Cass. civ. Sez. I, Sent., 17-10-2011, n. 21383

Sentenza scelta dal dott. Domenico Cirasole direttore del sito giuridico http://www.gadit.it/

Svolgimento del processo

La controversia ha per oggetto l’opposizione a decreto ingiuntivo ottenuto da P.M. nei confronti di F.R. per il pagamento di L. 6.720.098 corrispondente al credito per prestazioni professionali rese a favore della s.a.s. Fabi di Faienza Renato & C..

L’opponente F.R. ha eccepito in compensazione il credito risarcitorio per i danni subiti a causa della cattiva gestione contabile da parte di P.M..

L’opposizione è stata accolta dal Tribunale di Foggia in considerazione della mancata allegazione della documentazione prodotta nel corso della procedura monitoria.

La sentenza è stata confermata dalla Corte di appello di Bari che ha attribuito valore decisivo alle dichiarazioni rese in sede di interrogatorio formale dall’opponente il quale ha ammesso le prestazioni professionali rese dal P. ma ha altresì asserito l’esistenza di un patto comportante l’inesigibilità del compenso sino all’ingresso della società nella fase operativa. La Corte di appello ha ritenuto applicabile la disposizione di cui all’art. 2734 cod. civ., secondo cui la dichiarazione del confitente fa piena prova sui fatti di causa allorquando, accanto alla confessione del fatto costitutivo della domanda, vi sia l’asserzione di un fatto impeditivo, che paralizza l’esercizio del diritto, non disconosciuto dalla parte che intende avvalersi della confessione.

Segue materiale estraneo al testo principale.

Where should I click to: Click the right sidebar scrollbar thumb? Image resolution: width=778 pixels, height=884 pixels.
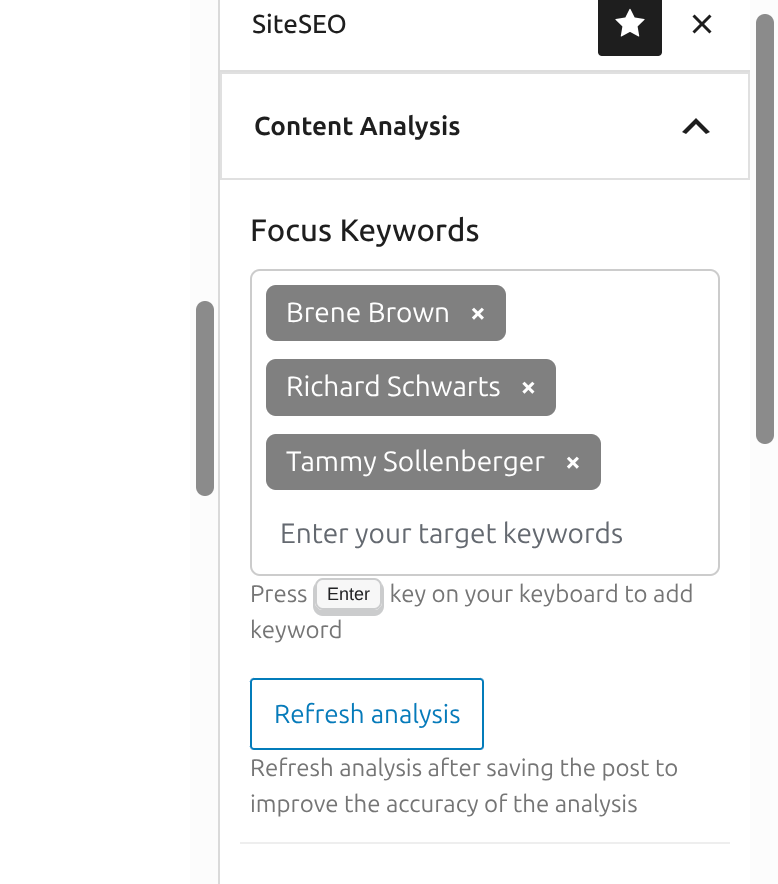765,230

Ricorre per cassazione P.M. il quale si affida a due motivi di impugnazione e deposita memoria difensiva.

Si difende con controricorso F.R..
Motivi della decisione

Con il primo motivo di ricorso si deduce la violazione e falsa applicazione dell’art. 2697 cod. civ., dell’art. 112 cod. proc. civ., in relazione all’art. 360 c.p.c., comma 1, n. 3.

Il ricorrente chiede alla Corte di affermare il seguente principio di diritto: sussiste il vizio di ultra ed extra petizione ogni qualvolta il giudice emette una decisione oltre i limiti della contestazione, perchè non può pronunciare d’ufficio su eccezioni che possono essere proposte soltanto dalle parti. Come nel caso in esame allorquando il giudice di secondo grado ha affermato la insussistenza del diritto azionato per il mancato verificarsi di una condizione a cui sarebbe stato sottoposto e che non formava oggetto di contestazione in relazione alle richieste delle parti.

Con il secondo motivo di ricorso si deduce la omessa, insufficiente o contraddittoria motivazione circa un punto decisivo della controversia, prospettato dalle parti o rilevabile d’ufficio.

Il ricorrente chiede alla Corte di affermare il seguente principio di diritto: sussiste il vizio di omessa e contraddittoria motivazione circa un punto decisivo della controversia che consiste nella presente controversia nel non avere la decisione considerato il fatto decisivo acquisito alla causa allorchè lo stesso se fosse stato valutato avrebbe portato a una decisione diversa.

Entrambi i motivi che possono essere esaminati congiuntamente sono infondati. L’eccezione di inesigibilità delle prestazioni fornite dal P. è stata sollevata già dal primo grado in sede di precisazione delle conclusioni. Ci si trova di fronte, peraltro, come ha correttamente rilevato la Corte di appello, senza incorrere in alcun vizio di ultrapetizione, a una dichiarazione della parte opponente che in sede di interrogatorio formale ha inteso riconoscere la effettuazione delle prestazioni professionali di cui il P. ha rivendicato il diritto al pagamento affermando però l’esistenza di un fatto impeditivo all’esercizio del diritto e consistente nel mancato superamento della fase non operativa della società. La mancata contestazione da parte della odierna parte ricorrente relativamente all’esistenza di tale fatto ostativo attiene alla formazione della prova nell’istruzione di primo grado e all’applicazione dell’art. 2734 cod. civ., che la Corte di appello ha evocato per ritenere fondata l’opposizione al decreto ingiuntivo.

Il ricorso va pertanto respinto con condanna del ricorrente al pagamento delle spese del giudizio di cassazione.
P.Q.M.

La Corte rigetta il ricorso e condanna il ricorrente al pagamento delle spese processuali del giudizio di cassazione che liquida in complessivi Euro 1.200,00 di cui Euro 1000,00 per onorari e Euro 200,00 per spese.

Testo non ufficiale. La sola stampa del bollettino ufficiale ha carattere legale.